┌─ SOURCE EXCERPT
Gregory Seidman
1/12/2006 3:55:00 PM
On Thu, Jan 12, 2006 at 04:04:58PM +0900, Matthew Moss wrote:
[...]
} Most solutions fell into one of a few types. I'll cover each a bit and point
} out anything in particular that attracted my attention.
}
} The first class of solutions massaged the input expression a bit, then used
} Ruby's eval method to do the work.
[...]
} The second class of solutions involved using a parsing library or parser
} generator tool.
[...]
} And now we're at the third class of solutions: the handcrafted parsers.
} About nine people handcrafted parsers, mostly recursive descent which is
} rather easy to code.
[...]
I want to go through my handcrafted parser solution, which may have gotten
missed in the shuffle. This is especially likely since I also submitted one
using the eval method. In fact, my handcrafted parser used eval, but only
for the +, -, /, and * operators.
└─
┌─ RECORDED INFORMATION
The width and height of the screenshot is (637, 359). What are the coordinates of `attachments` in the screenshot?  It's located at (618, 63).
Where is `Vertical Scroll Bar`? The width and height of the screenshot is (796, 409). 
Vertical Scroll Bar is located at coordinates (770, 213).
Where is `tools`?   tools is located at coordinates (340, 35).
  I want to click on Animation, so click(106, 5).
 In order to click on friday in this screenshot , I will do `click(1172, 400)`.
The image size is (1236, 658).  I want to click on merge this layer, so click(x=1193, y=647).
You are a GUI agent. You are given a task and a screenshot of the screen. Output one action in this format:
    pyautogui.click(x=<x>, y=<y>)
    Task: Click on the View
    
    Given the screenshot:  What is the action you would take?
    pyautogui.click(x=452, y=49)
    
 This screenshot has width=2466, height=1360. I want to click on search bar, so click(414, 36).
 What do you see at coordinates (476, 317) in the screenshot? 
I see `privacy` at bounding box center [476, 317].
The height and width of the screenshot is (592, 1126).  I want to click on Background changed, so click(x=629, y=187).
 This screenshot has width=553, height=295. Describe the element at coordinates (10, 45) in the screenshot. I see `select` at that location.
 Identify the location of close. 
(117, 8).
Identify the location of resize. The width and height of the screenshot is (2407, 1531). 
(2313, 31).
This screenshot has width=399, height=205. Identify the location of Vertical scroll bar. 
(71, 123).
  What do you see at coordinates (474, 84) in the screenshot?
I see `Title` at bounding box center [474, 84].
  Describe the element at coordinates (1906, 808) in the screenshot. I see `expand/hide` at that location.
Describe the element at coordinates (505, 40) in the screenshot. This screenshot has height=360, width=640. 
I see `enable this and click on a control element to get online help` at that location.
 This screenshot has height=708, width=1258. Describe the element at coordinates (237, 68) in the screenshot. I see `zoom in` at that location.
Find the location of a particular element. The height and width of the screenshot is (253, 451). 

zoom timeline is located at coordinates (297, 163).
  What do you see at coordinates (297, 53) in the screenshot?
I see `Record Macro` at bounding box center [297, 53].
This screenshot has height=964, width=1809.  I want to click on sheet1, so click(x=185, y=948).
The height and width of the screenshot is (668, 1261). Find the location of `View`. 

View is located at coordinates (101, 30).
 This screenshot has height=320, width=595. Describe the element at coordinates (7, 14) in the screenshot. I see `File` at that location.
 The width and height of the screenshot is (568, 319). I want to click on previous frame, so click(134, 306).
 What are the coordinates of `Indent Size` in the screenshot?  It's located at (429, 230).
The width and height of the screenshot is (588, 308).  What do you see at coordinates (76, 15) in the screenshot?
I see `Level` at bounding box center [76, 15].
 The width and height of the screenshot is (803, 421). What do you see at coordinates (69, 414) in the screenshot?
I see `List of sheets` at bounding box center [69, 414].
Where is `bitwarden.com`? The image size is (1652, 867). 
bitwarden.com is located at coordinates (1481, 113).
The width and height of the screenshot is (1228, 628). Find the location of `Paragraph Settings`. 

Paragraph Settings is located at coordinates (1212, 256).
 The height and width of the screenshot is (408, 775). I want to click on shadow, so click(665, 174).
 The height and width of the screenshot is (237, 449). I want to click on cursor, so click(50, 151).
└─
**REQUIREMENTS:** Continue the forum post about the handcrafted expression parser from its last sentence.

**EXERCISE RESULT:**
The important bit is that all of the nodes in my syntax tree respond to
to_i with the computed result of its subexpression. This was largely to
make numbers behave the same way that my syntactic elements did, and vice
versa. My parsing method looks like this (with a fail check to make sure
nothing went wrong after each line, mainly for debugging purposes) to
create the syntax tree:
1) token_array = tokenize(expression)
uses String#scan and checks for garbage
2) token_array = validate_and_cook(token_array)
replaces some tokens with symbols, deals with dX => 1dX, d00 =>
d100, d% => d100, makes sure open parens have close parens and
the operators and operands are in grammatically appropriate places
3) parse_tokens(token_array)
a) token_array = parse_parens(token_array)
finds parenthesized expressions and runs the subarray through
parse_tokens; nested parens are handled recursively. Note that
there is no need for error checking, since the expression has
already been validated.
b) token_array = parse_ops(token_array, /^d$/) if token_array.length > 1
finds all d operators and creates a DieOperator object with its
left and right operands. Since all the operators in this grammar
are left-associative, parse_ops is left-associative. The regex is
used to determine if the token is the operator(s) being handled.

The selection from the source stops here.